Selain itu, penegakan hukum harus tegas terhadap perusahaan-perusahaan yang melanggar hak-hak masyarakat karena konflik agraria tidak akan selesai jika hukum hanya berpihak pada yang kuat (Rachman, 2013). Tidak hanya itu, kolaborasi antara pemerintah, masyarakat sipil, dan sektor swasta untuk menciptakan mekanisme yang adil dalam pengelolaan lahan dan sumber daya alam sangat diperlukan.
Membangun Reforma Agraria yang Berkeadilan
Reforma agraria merupakan kunci untuk menyelesaikan konflik agraria yang tak kunjung usai di Indonesia. Namun, keberhasilan reforma agraria tidak hanya sebatas banyaknya lahan yang didistribusikan, tetapi juga pada seberapa adil proses tersebut untuk seluruh pihak yang terlibat. Tanpa penerapan konsep reforma agraria yang sesungguhnya, yang menyentuh pada akar permasalahan dan melibatkan seluruh pihak, maka konflik agraria akan diwariskan ke generasi berikutnya. Ketidakadilan akan terus berlanjut dan tak usai. (ed. Diki Angger)
Daftar Pustaka
Catatan Akhir Tahun 2023 Konsorsium Pembaruan Agraria (KPA).
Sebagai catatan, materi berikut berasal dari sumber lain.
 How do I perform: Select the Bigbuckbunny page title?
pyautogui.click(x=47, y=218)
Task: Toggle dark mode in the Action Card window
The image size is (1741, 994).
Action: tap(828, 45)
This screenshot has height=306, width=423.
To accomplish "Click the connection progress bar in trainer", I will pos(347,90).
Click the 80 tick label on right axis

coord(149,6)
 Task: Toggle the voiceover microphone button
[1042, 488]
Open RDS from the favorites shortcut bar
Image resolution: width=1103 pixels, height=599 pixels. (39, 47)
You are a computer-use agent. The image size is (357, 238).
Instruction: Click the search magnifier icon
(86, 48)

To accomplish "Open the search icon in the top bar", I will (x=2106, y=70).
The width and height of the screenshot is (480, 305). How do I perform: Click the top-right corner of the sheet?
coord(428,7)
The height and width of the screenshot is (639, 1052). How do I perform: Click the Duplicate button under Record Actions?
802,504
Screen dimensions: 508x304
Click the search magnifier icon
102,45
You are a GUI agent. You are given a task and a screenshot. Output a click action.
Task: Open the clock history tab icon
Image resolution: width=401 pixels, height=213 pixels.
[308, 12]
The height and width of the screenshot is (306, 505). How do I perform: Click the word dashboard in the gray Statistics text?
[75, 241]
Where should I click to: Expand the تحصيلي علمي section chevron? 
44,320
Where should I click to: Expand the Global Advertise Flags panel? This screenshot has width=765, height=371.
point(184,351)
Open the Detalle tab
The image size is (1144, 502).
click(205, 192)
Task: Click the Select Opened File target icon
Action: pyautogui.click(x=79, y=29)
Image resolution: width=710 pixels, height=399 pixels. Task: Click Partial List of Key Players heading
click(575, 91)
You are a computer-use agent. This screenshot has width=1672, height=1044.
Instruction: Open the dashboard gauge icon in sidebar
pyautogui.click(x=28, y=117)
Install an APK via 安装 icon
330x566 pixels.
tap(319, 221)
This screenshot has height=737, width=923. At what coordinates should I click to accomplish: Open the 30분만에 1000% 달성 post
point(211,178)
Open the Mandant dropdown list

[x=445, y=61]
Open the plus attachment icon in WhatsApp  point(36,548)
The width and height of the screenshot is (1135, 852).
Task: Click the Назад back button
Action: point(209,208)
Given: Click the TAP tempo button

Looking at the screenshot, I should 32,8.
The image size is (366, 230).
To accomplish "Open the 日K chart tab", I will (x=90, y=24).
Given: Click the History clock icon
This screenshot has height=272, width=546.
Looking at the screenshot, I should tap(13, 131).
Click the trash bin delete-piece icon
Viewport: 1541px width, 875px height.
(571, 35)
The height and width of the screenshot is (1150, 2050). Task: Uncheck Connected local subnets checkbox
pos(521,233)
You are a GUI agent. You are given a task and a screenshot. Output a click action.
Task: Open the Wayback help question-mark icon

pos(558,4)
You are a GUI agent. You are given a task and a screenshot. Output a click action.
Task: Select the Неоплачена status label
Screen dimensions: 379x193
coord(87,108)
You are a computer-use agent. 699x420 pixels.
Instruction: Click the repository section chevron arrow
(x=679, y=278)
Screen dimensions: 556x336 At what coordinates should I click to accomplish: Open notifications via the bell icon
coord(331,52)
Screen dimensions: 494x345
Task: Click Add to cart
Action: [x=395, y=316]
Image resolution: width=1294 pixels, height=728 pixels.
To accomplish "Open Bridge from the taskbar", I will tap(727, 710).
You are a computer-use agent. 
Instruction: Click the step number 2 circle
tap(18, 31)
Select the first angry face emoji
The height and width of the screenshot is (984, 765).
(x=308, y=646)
Kementerian Lingkungan Hidup dan Kehutanan. (2024). Peraturan Menteri LHK Nomor 10 Tahun 2024 tentang Perlindungan Hukum Terhadap Orang yang Memperjuangkan Hak Atas Lingkungan Hidup yang Baik dan Sehat.
Rachman, N. F. (2013). “Konflik Agraria: Perspektif, Aktor, dan Solusi.” Jurnal Ilmu Sosial dan Ilmu Politik, 16(3), 232-254.
Santoso, U. (2022). Hukum Agraria dan Reforma Agraria di Indonesia. Prenada Media.
Undang-Undang Nomor 32 Tahun 2009 tentang Perlindungan dan Pengelolaan Lingkungan Hidup.
Wiradi, G. (2009). Reforma Agraria, Perjalanan yang Belum Berakhir. Insist Press.